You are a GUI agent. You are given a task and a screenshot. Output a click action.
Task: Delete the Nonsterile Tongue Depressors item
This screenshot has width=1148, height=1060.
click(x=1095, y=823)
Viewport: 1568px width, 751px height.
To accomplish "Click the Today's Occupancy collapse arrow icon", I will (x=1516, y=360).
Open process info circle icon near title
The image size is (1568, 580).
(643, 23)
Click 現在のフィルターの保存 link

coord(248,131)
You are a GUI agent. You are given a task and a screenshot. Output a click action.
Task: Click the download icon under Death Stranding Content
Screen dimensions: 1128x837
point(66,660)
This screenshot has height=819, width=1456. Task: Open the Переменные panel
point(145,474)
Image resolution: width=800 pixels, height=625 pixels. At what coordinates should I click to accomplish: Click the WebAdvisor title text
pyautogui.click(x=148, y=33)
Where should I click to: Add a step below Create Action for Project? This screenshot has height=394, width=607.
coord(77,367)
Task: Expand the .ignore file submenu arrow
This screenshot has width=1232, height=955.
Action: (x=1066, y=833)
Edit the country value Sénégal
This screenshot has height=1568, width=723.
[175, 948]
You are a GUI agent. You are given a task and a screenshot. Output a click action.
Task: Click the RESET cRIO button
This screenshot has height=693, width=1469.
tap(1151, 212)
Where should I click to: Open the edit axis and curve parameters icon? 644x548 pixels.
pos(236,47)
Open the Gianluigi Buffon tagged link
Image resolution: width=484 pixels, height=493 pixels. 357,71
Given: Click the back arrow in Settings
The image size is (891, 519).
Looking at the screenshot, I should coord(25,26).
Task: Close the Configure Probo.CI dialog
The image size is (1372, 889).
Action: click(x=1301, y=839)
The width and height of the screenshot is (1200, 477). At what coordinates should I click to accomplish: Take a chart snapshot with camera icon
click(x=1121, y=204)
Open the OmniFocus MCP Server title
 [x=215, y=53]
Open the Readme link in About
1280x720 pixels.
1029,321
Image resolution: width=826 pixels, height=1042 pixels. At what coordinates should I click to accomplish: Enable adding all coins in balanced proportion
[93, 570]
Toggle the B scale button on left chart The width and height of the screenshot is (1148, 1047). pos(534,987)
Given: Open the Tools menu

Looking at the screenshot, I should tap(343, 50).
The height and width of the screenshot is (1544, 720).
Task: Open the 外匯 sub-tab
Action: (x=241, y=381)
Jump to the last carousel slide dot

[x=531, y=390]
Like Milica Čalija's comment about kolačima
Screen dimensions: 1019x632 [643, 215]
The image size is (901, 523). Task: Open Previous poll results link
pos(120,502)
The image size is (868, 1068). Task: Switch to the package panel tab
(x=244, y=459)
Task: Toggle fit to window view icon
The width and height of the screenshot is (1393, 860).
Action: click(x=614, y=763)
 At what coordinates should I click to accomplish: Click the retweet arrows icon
☆ ☆ ☆
Would you please give back all of the material above exactly as it stands?

● Completed exercise
You are a GUI agent. You are given a task and a screenshot. Output a click action.
Task: Delete the Nonsterile Tongue Depressors item
This screenshot has width=1148, height=1060.
click(x=1095, y=823)
Viewport: 1568px width, 751px height.
To accomplish "Click the Today's Occupancy collapse arrow icon", I will (x=1516, y=360).
Open process info circle icon near title
The image size is (1568, 580).
(643, 23)
Click 現在のフィルターの保存 link

coord(248,131)
You are a GUI agent. You are given a task and a screenshot. Output a click action.
Task: Click the download icon under Death Stranding Content
Screen dimensions: 1128x837
point(66,660)
This screenshot has height=819, width=1456. Task: Open the Переменные panel
point(145,474)
Image resolution: width=800 pixels, height=625 pixels. At what coordinates should I click to accomplish: Click the WebAdvisor title text
pyautogui.click(x=148, y=33)
Where should I click to: Add a step below Create Action for Project? This screenshot has height=394, width=607.
coord(77,367)
Task: Expand the .ignore file submenu arrow
This screenshot has width=1232, height=955.
Action: (x=1066, y=833)
Edit the country value Sénégal
This screenshot has height=1568, width=723.
[175, 948]
You are a GUI agent. You are given a task and a screenshot. Output a click action.
Task: Click the RESET cRIO button
This screenshot has height=693, width=1469.
tap(1151, 212)
Where should I click to: Open the edit axis and curve parameters icon? 644x548 pixels.
pos(236,47)
Open the Gianluigi Buffon tagged link
Image resolution: width=484 pixels, height=493 pixels. 357,71
Given: Click the back arrow in Settings
The image size is (891, 519).
Looking at the screenshot, I should coord(25,26).
Task: Close the Configure Probo.CI dialog
The image size is (1372, 889).
Action: click(x=1301, y=839)
The width and height of the screenshot is (1200, 477). At what coordinates should I click to accomplish: Take a chart snapshot with camera icon
click(x=1121, y=204)
Open the OmniFocus MCP Server title
 [x=215, y=53]
Open the Readme link in About
1280x720 pixels.
1029,321
Image resolution: width=826 pixels, height=1042 pixels. At what coordinates should I click to accomplish: Enable adding all coins in balanced proportion
[93, 570]
Toggle the B scale button on left chart The width and height of the screenshot is (1148, 1047). pos(534,987)
Given: Open the Tools menu

Looking at the screenshot, I should tap(343, 50).
The height and width of the screenshot is (1544, 720).
Task: Open the 外匯 sub-tab
Action: (x=241, y=381)
Jump to the last carousel slide dot

[x=531, y=390]
Like Milica Čalija's comment about kolačima
Screen dimensions: 1019x632 [643, 215]
The image size is (901, 523). Task: Open Previous poll results link
pos(120,502)
The image size is (868, 1068). Task: Switch to the package panel tab
(x=244, y=459)
Task: Toggle fit to window view icon
The width and height of the screenshot is (1393, 860).
Action: click(x=614, y=763)
 At what coordinates should I click to accomplish: Click the retweet arrows icon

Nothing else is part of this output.